@extends('template')
@section('title')
Lab 10, File I/O with JSON
@stop
@section('content')
# Lab 10, File I/O with JSON
Every time the `getNameDictionary` function from Part 1 is invoked, it opens the approriate SSA data file and processes the content into a dictionary:
```py
def getNameDictionary(year, sex):
# Get the data
filename = 'names/yob' + str(year) + '.txt'
lines = linesFromFile(filename)
nameDictionary = {} # A new, empty dictionary
rank = 1 # Start with #1 ranked name
for line in lines: # For every name in the file
# Break the CSV line (e.g. Isabella, F, 17490) into a list where
# 0 = name, 1 = sex, 2 = count of babies that had that name
splitLine = line.strip().split(',')
if splitLine[1] == sex:
nameDictionary[splitLine[0]] = rank
rank += 1
return nameDictionary
```
In this part of today's lab, we want to expand on this by writing the results of `getNameDictionary` to a file, creating a “cache” of results for a given year/sex.
>> *“In computing, a **cache** is a hardware or software component that **stores data so future requests for that data can be served faster**; the data stored in a cache might be the result of an earlier computation [...]. ”* [-ref](https://en.wikipedia.org/wiki/Cache_(computing))
Once we do this, we'll have a more efficient way of fetching the same data repeatedly— rather than invoking `getNameDictionary` repeatedly, we can simply read the data from a cache file (if it exists).
If a cache file doesn't exist, then we will have to invoke `getNameDictionary` to fetch/process the original data, *but* we can then create a cache file with the results so that the next time we need that data we have it.
This exercise will give us practice with the following concepts:
1. Reading/writing files
2. Working with JSON data in Python
## Task 1. *loadNameDictionary*
At the end of `lab10/names.py`, you'll define a new function called `loadNameDictionary` that takes the parameters `year` and `sex`.
This function should return a dictionary mapping baby names to their rank for the given year.

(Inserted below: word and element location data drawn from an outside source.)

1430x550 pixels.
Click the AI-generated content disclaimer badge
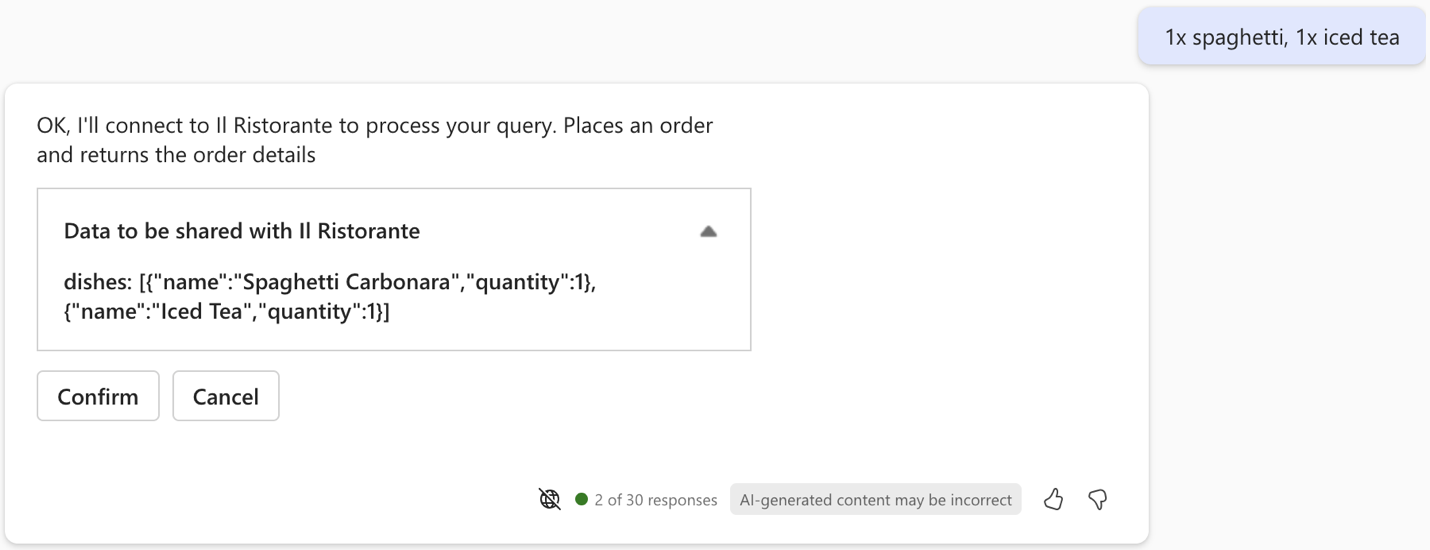(x=875, y=499)
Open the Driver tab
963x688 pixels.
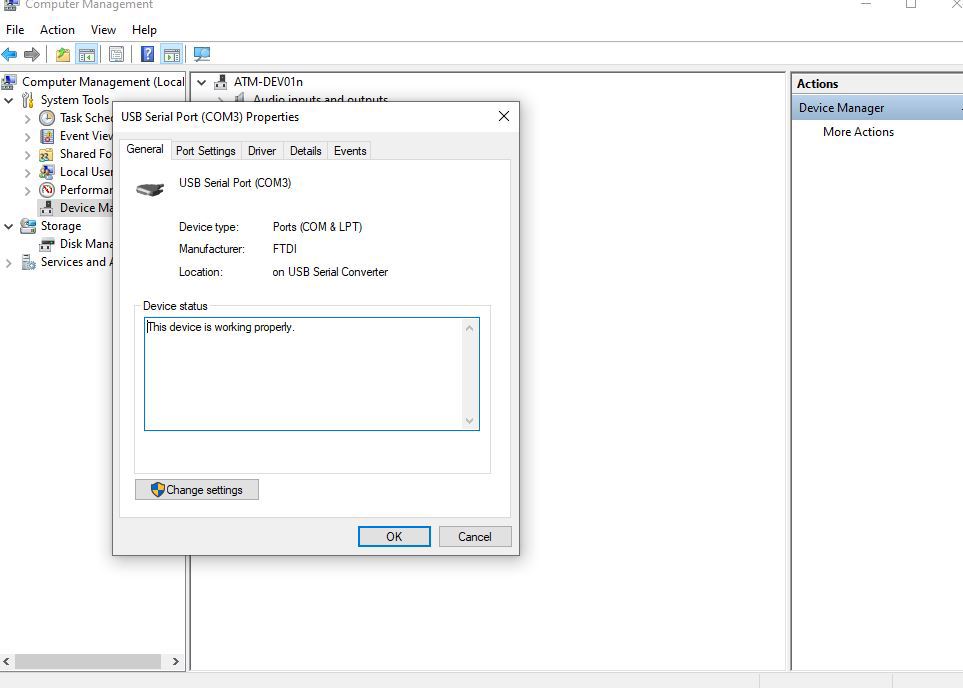click(261, 150)
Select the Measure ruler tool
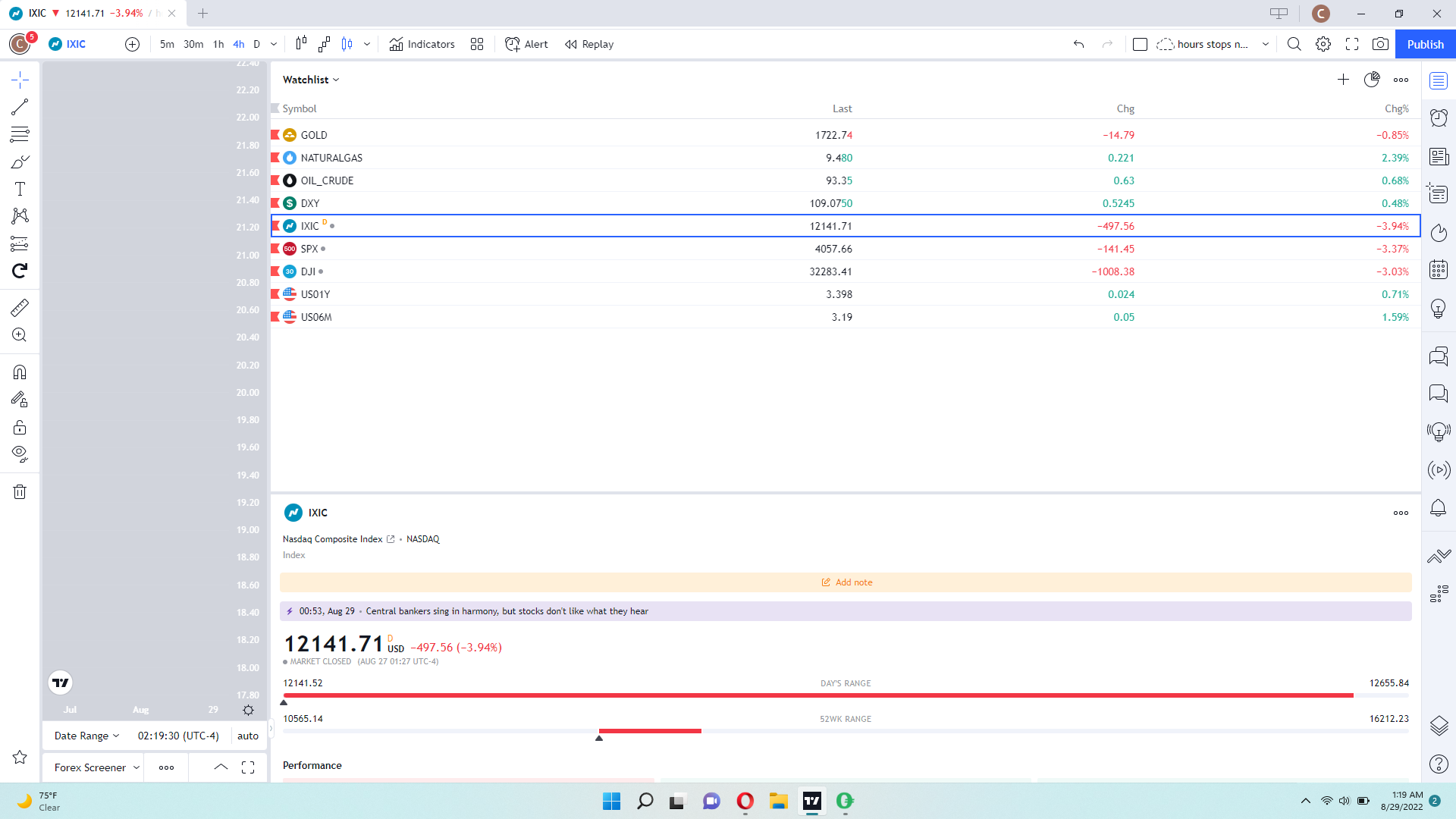 [20, 307]
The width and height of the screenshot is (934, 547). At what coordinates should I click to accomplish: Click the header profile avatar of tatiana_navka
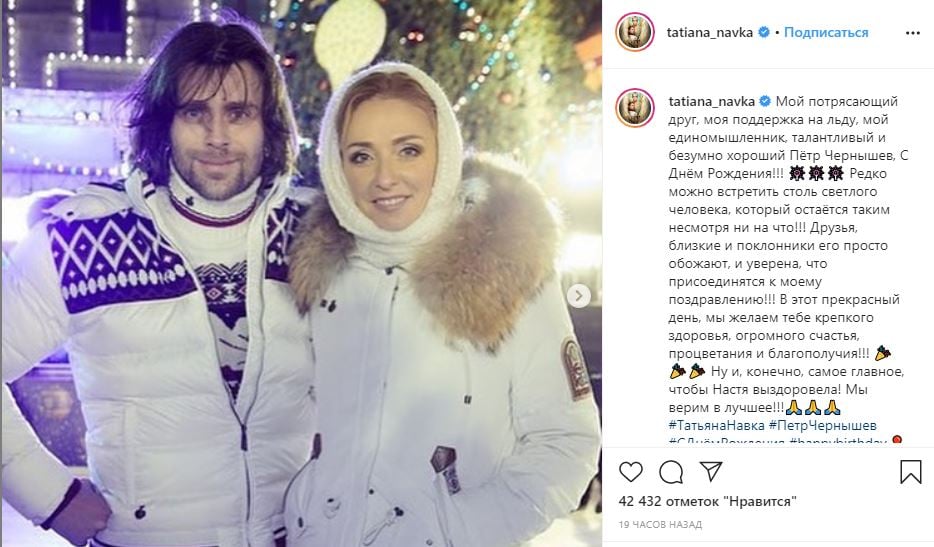(x=635, y=32)
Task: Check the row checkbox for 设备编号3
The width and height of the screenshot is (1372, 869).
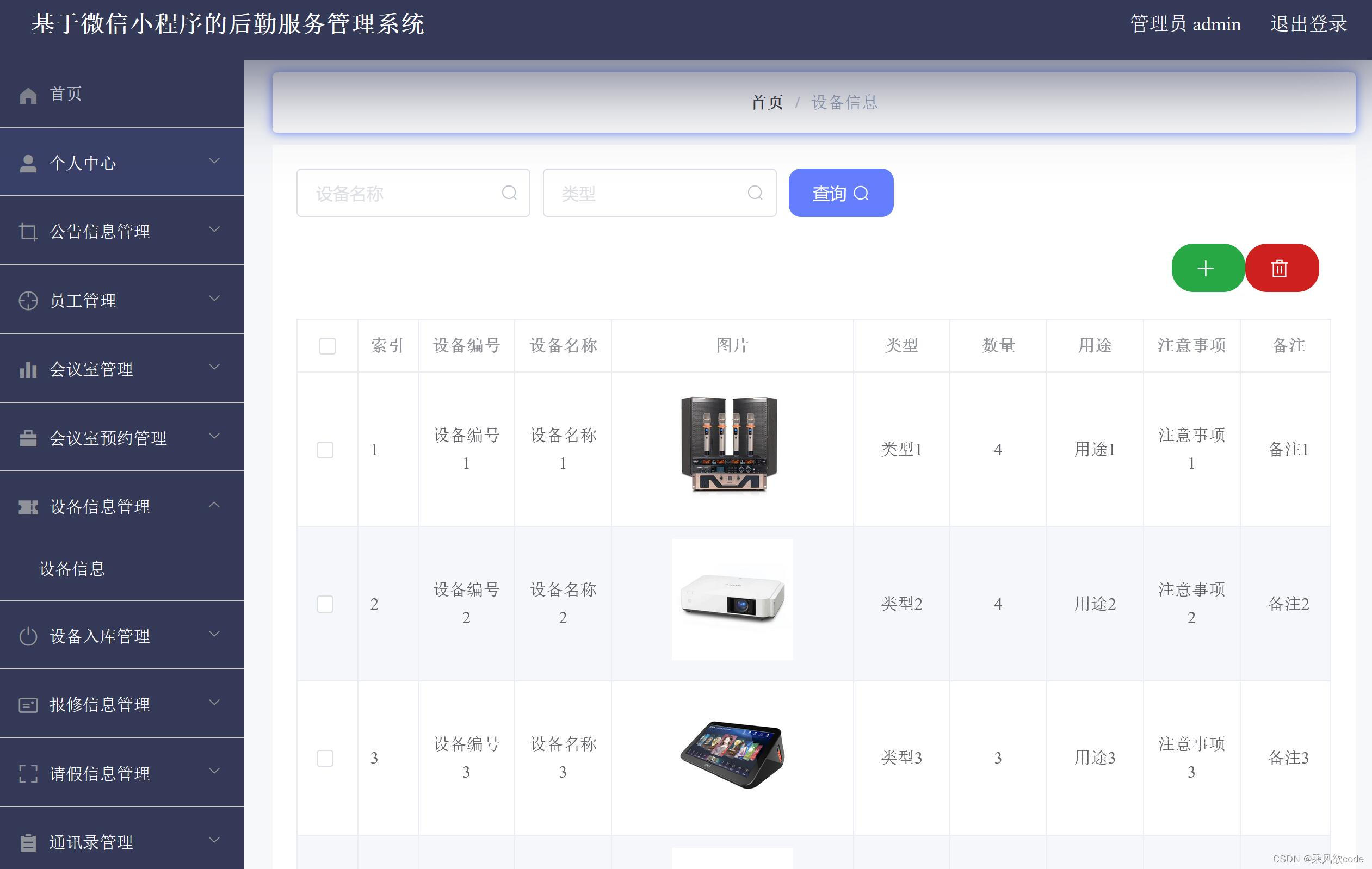Action: (x=325, y=758)
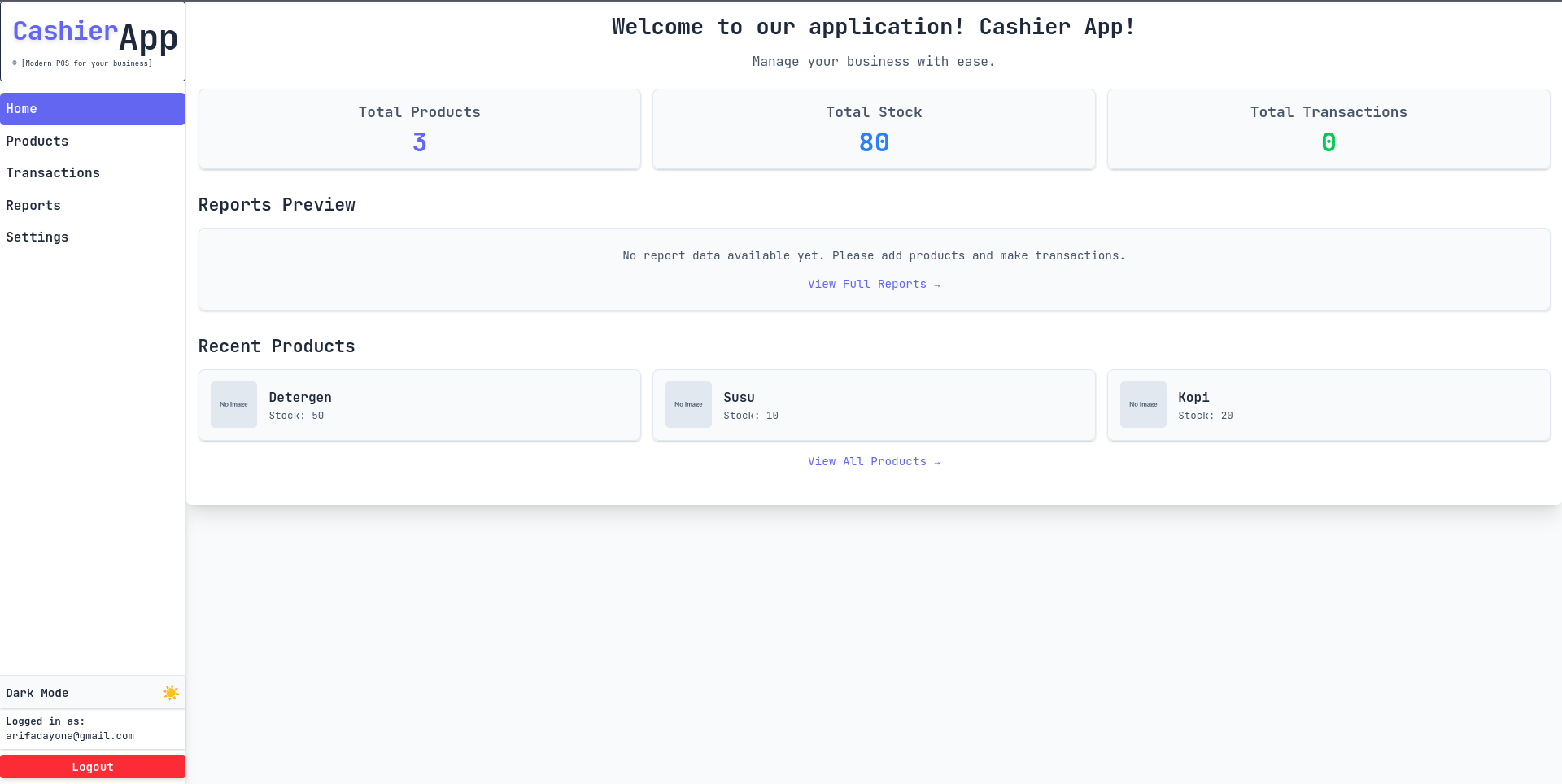This screenshot has height=784, width=1562.
Task: Open the Reports page from the sidebar
Action: [93, 205]
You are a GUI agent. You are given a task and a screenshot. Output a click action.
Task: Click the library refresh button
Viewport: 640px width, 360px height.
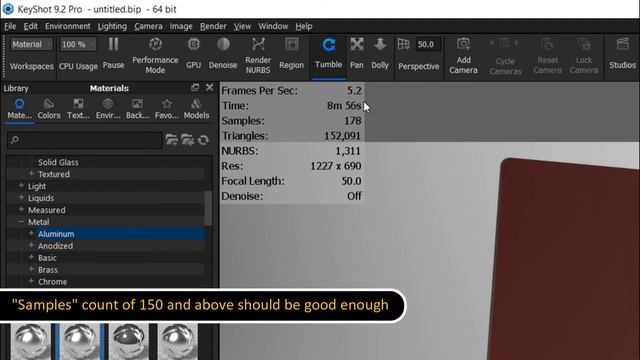click(203, 140)
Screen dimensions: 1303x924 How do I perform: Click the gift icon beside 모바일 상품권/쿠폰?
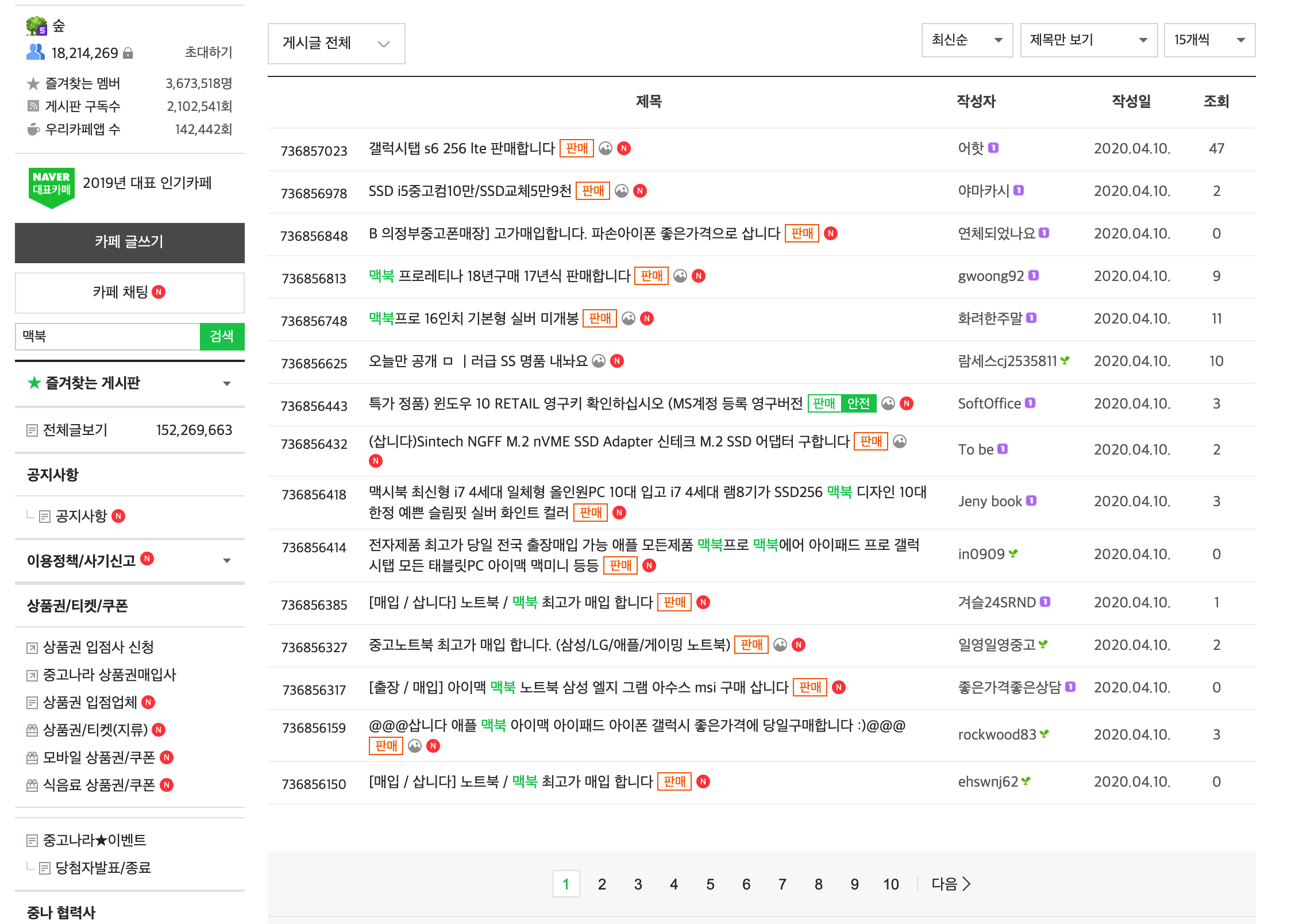[32, 757]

In short, this function needs to return the same thing that `getNameDictionary` does, e.g.
```py
results = loadNameDictionary(2013, 'F')
print results
```
```xml
{'Amyrikal': 16699,
'Andreah': 11057,
'Bailea': 14854,
'Camyra': 14931,
'Jojo': 9858,
'Kaegan': 13820,
'Laryiah': 13961,
'Lyberti': 14017,
'Poetry': 8913,
'Rory': 898
[...etc...]
}
```
**However**, in contrast to `getNameDictionary`, here's how `loadNameDictionary` function should work:
First, check if there's a cached version of the requested data in the form of a .json file. Assuming the following:
+ The .json cache files are stored in a subdirectory in your lab10 folder called `cache`.
+ The .json cache files are named with the year followed by the sex, e.g. `cache/2015f.json`
If the .json cache file __does not exist__, the function should...
+ Invoke `getNameDictionary` to build the name dictionary and
+ Write the resulting dictionary as JSON data to a cache file (e.g. `cache/2015f.json`). (See hints below!)
If the .json cache file __does exist__, the function should...
+ Load the contents of the .json cache file as a dictionary (See hints below!)
Finally, regardless of *how* the data is loaded (be it from the cache or invoking `getNameDictionary`), the resulting dictionary should be returned.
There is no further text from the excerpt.